A counterexample suffices. \({M (k)_{1, 1}}' = 1, {M (k)_{1, 2}}' = 2, {M (k)_{2, 1}}' = 2, {M (k)_{2, 2}}' = 3\), which is indeed symmetric. \({M (k)_{1, 1}}'_1 = 1, {M (k)_{1, 2}}'_1 = 1, {M (k)_{2, 1}}'_1 = 0, {M (k)_{2, 2}}'_1 = 1\) and \({M (k)_{1, 1}}'_2 = 0, {M (k)_{1, 2}}'_2 = 1, {M (k)_{2, 1}}'_2 = 2, {M (k)_{2, 2}}'_2 = 2\), which indeed satisfy \({M (k)_{i, j}}' = {M (k)_{i, j}}'_1 + {M (k)_{i, j}}'_2\), but \({M (k)_{1, 2}}'_1 \neq {M (k)_{2, 1}}'_1\), non-symmetric.
7: Description 4
A matrix cannot be necessarily separated into symmetric antisymmetric parts simultaneously with respect to multiple indices pairs, which means that for example, an \(M_{i, j, k}\) cannot be \(M_{i, j, k} = {M_{i, j, k}}' + {M_{i, j, k}}'' + {M_{i, j, k}}''' + {M_{i, j, k}}''''\) where \({M_{i, j, k}}'\) is symmetric with respect to \((i, j)\) and is symmetric with respect to \(j, k\), \({M_{i, j, k}}''\) is symmetric with respect to \((i, j)\) and is antisymmetric with respect to \(j, k\), \({M_{i, j, k}}'''\) is antisymmetric with respect to \((i, j)\) and is symmetric with respect to \(j, k\), and \({M_{i, j, k}}''''\) is antisymmetric with respect to \((i, j)\) and is antisymmetric with respect to \(j, k\).
8: Proof 4
A counterexample suffices.
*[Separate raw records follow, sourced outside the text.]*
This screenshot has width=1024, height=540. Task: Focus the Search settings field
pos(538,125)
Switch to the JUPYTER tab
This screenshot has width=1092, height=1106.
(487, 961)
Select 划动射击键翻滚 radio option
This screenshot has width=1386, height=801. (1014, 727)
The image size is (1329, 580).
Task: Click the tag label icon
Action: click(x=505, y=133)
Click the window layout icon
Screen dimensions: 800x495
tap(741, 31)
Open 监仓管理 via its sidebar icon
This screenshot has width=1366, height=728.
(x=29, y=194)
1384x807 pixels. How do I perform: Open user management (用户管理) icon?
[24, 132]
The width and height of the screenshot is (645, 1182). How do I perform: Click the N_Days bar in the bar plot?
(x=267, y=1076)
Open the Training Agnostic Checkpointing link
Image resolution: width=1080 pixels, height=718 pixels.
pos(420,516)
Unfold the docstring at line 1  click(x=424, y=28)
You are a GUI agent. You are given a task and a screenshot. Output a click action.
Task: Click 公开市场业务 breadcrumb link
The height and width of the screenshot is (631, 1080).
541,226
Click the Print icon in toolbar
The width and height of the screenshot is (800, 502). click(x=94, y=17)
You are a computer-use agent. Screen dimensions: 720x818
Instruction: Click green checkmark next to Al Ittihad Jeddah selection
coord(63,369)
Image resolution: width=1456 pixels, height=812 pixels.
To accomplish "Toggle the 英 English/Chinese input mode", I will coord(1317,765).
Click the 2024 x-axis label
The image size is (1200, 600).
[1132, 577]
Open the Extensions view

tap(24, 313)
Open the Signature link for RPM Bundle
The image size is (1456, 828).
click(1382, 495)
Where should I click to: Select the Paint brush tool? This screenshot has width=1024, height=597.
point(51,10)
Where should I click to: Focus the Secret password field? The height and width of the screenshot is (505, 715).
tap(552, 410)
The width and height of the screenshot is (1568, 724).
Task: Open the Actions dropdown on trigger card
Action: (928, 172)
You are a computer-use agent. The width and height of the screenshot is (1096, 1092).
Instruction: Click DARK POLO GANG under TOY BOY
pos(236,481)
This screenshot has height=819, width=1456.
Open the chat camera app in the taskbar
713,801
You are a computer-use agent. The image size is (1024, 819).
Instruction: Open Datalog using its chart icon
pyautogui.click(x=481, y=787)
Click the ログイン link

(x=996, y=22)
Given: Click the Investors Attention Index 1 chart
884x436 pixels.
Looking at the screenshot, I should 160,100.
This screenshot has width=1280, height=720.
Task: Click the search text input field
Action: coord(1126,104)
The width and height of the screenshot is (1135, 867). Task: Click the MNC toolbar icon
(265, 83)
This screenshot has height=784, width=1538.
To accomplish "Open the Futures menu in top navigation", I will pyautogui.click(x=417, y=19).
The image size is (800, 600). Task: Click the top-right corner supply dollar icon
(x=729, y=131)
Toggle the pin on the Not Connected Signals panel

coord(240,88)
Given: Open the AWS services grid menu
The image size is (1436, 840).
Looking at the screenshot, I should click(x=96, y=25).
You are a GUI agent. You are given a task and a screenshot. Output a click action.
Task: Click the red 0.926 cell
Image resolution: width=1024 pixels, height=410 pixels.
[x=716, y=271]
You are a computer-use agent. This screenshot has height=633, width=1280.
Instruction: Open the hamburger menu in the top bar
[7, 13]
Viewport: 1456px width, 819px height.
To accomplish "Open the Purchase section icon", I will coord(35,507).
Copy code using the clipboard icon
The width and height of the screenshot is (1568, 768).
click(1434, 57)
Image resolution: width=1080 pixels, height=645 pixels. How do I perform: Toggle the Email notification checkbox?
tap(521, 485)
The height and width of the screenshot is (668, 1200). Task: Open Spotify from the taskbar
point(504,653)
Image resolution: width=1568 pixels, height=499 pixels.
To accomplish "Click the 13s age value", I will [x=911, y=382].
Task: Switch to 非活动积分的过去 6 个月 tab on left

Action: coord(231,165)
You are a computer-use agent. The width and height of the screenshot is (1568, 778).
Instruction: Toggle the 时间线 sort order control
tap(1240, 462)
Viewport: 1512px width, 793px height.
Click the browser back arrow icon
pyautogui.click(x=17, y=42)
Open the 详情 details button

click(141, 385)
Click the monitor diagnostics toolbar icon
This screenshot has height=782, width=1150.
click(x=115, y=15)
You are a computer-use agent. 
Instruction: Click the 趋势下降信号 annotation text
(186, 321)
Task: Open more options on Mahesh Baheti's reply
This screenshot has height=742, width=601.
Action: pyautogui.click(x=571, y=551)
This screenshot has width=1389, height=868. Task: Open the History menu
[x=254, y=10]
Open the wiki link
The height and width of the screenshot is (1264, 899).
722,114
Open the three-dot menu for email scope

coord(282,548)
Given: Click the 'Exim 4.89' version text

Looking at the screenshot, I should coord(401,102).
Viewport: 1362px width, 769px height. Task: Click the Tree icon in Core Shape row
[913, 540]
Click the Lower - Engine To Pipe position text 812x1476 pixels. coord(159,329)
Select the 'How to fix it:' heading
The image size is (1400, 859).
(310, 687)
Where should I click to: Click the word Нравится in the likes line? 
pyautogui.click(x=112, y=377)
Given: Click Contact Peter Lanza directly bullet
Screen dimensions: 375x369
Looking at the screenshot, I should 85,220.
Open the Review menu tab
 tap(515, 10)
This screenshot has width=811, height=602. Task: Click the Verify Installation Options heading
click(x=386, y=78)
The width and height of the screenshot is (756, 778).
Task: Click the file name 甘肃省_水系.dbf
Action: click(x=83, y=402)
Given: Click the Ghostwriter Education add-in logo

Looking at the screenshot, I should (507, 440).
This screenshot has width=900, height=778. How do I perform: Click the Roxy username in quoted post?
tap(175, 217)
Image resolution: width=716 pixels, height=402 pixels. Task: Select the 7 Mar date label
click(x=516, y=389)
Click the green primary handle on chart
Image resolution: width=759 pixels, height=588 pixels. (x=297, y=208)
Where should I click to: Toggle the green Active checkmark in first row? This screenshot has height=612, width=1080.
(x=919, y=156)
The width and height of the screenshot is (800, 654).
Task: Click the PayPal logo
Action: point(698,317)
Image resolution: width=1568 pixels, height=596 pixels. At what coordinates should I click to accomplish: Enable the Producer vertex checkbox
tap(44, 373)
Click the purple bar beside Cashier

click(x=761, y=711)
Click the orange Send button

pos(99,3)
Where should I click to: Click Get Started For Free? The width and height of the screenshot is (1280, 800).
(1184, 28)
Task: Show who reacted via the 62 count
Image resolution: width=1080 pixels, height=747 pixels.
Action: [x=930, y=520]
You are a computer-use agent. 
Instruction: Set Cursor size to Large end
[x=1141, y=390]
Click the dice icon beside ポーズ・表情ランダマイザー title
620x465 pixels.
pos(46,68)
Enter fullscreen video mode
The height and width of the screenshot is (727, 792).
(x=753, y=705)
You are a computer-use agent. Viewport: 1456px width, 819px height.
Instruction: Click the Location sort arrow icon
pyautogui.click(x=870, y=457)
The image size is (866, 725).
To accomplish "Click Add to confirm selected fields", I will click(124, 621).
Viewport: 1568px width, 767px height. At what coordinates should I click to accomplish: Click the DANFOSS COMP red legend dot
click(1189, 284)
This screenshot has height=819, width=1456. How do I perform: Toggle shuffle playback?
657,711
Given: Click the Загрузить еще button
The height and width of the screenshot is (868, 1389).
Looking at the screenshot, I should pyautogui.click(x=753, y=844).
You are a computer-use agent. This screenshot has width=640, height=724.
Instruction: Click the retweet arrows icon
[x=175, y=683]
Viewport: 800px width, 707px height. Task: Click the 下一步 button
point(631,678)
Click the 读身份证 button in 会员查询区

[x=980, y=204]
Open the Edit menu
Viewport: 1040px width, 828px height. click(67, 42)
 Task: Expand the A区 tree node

Let us think of the case in which \(M (k)_{i, j}\) is symmetric with respect to the \(i, j\) pair for each \(k\). So, \(M_{i, j, k} = M (k)_{i, j} = {M (k)_{i, j}}'\). Let us separate it with respect to the \((j, k)\) pair: \({M (k)_{i, j}}' = 2^{-1} ({M (k)_{i, j}}' + {M (j)_{i, k}}') + 2^{-1} ({M (k)_{i, j}}' - {M (j)_{i, k}}')\). Although \(N_{i, j, k} := {M (k)_{i, j}}' + {M (j)_{i, k}}'\) is symmetric with respect to the \((j, k)\) pair, it is not symmetric with respect to the \((i, j)\) pair any more, as \({M (k)_{j, i}}' + {M (i)_{j, k}}' \neq {M (k)_{i, j}}' + {M (j)_{i, k}}'\) in general, which is what Description 3 states, for example, when \(M_{1, 1, 1} = 1; M_{1, 1, 2} = 4; M_{1, 2, 1} = 2; M_{1, 2, 2} = 5; M_{2, 1, 1} = 2; M_{2, 1, 2} = 5; M_{2, 2, 1} = 3; M_{2, 2, 2} = 6\), \(N_{1, 1, 1} = 2; N_{1, 1, 2} = 6; N_{1, 2, 1} = 6; N_{1, 2, 2} = 10; N_{2, 1, 1} = 4; N_{2, 1, 2} = 8; N_{2, 2, 1} = 8; N_{2, 2, 2} = 12\), which is not symmetric with respect to the \(i, j\) pair, as \(N_{1, 2, 1} \neq N_{2, 1, 1}\). By Description 2, there is no other option for separating \({M (k)_{i, j}}'\), so, \(M_{i, j, k}\) cannot be separated as desired.